Ну, она и пошла. Шла далеко ли, близко ли, пришла в то царство, где Иван-царевич живет, потом к бабушке-задворенке и зашла. Зашла, с бабушкон-задворенкой поздоровалась, бабушка-задворенка развопилась: «Ой ты милая, глупая! Меня-то ты сгубила да сама-то погинула, а Иван-царевич ныне на Ягибовне женился, теперь уж не попасть никак!» Ну она, Волочашка, и сказала: «Хоть бы мне, бабушка, посмотреть*.

Поела, попила, отдохнула, вышла на крыльцо с пряличкой, а Ягибовна пошла на берег за водой и говорит: «Волочашка, продай пряличку!» — «Нет, — говорит, — не продажная у меня, а заветная». — «А что за завет?» — «А с Иваном-царевичем ночь проспать».—«Ну, давай приходи, приноси пряличку вечером».

Она вечером пришла, принесла пряличку, а Иван-царевич сопит, напоен да на кровать снесен, не слышит ничего. Она уж кусала да щипала, будила, да не могла разбудить. Утро прошло, да выгнала ее вон Ягибовна.

Ну, она пришла к бабушке. «Что?» — говорит. «Ничего, разбудить не могла». Поела там, попила, покушала, день прошел. Она взяла опять с пяльцами вышла на ступени, с золотыми; опять идет Ягибовна.

«Что, девка, продай мне пяльцы, Волочашка».— «Не продажны, а заветны».— «Что за завет?»

...Вечер пришел, она взяла с пяльцами туда и вышла, а Иван-царевич сопит, напоен да на кровать снесен. Она кусала, щипала, все будила, разбудить не могла. Утро приходит: «Волочашка, вон ступай!»

К бабке пришла со слезами. «Бабка-задворенка, ладь»,— говорит. «Ну, на поешь, попей да отдохни, а Иван-царевич поедет в чисто поле гулять да заедет ко мне, я и поговорю». Иван-царевич запоезжал прогуливаться, она и увидала в окошке. Поехал, заехал Иван-царевич к бабушке-задворенке.

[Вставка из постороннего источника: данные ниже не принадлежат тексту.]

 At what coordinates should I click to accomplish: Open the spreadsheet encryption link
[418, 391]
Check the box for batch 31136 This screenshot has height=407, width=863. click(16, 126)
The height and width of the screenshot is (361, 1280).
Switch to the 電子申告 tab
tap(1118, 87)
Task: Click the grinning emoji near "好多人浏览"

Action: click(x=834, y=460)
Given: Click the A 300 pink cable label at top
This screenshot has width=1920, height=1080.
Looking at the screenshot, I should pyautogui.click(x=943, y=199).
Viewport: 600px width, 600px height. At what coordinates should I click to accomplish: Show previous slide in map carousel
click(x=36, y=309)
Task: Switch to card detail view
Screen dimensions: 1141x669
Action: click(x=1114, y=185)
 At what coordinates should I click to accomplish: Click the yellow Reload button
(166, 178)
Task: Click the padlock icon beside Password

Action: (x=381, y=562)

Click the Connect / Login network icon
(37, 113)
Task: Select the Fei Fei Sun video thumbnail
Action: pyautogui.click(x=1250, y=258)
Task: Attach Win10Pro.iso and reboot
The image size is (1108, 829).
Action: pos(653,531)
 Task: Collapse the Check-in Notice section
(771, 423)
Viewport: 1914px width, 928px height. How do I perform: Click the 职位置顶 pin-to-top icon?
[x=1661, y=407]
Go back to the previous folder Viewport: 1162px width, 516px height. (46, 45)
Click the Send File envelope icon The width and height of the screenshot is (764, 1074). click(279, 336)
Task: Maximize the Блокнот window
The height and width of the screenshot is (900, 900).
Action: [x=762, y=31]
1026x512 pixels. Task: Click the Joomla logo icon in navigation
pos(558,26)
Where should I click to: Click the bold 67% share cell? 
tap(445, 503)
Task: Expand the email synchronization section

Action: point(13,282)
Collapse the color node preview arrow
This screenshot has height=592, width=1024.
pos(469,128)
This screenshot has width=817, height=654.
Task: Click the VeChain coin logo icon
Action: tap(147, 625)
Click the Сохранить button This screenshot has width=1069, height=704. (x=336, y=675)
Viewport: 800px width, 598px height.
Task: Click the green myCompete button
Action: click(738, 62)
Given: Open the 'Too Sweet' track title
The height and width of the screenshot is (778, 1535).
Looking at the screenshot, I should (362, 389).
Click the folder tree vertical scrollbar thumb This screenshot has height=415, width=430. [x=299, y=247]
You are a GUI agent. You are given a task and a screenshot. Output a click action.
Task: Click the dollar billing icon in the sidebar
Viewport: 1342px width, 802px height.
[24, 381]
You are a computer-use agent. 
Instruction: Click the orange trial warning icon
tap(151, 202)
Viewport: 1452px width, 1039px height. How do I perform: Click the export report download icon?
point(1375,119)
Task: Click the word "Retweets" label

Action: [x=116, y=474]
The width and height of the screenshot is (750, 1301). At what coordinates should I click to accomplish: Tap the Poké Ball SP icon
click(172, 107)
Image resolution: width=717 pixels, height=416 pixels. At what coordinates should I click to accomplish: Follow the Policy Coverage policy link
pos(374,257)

«Сам,— говорит,— я, бабушка, не могу никакого места пошевелить, все выщипано, да выкусано, всяко место больно». А бабушка говорит: «Иван-царевич, да придет ли тебе старопрежняя жена по разуму аль не придет?» — «Ой, бабушка, да будто бы не придет — придет кажный день на разуме, да взять негде». А она и говорит: «Дотяни, как вечер придет, да тебя Ягибовна станет поить сонным питьем, ты уж не пей, мимо лей, и станет кормить сонными блинами, так ты отнюдь не ешь, а куда-нн складывай да притворись, она тебя снесет на кровать, и к тебе придет старопрежняя жена к ночи».

Он и уехал, Иван-царевич, а Волочашка взяла пряличку и вышла на ступени. Вышла Ягибовна и говорит: «Что,— говорит,— Волочашка, продай пряличку!»— «Она,— говорит,— не продажна, а заветна»...

Вечер пришел, Иван-царевич вылил мимо питье; блины давала, а он положил мимо и потом отвалился, притворился; она снесла его на кровать эту н пихнула Волочашку, а Иван-царевич как и сонный. Ну и принял жену. Ночь проспали, она и гонит Волочашку вон, раз гонит и два гонит, Волочашка ей ничего не говорит. Потом третий раз: «Волочашка, вон ступай с добра, добра не будет!» А Иван-царевич и заговорит: «Не место-де Волочашке идти вон, а ты-то пойдешь вон!» Встал Иван-царевич да приказал Ягнбовну на воротах привязать и расстрелять.

А с этой женой стал жить да поживать да добра наживать и лиха сбывать.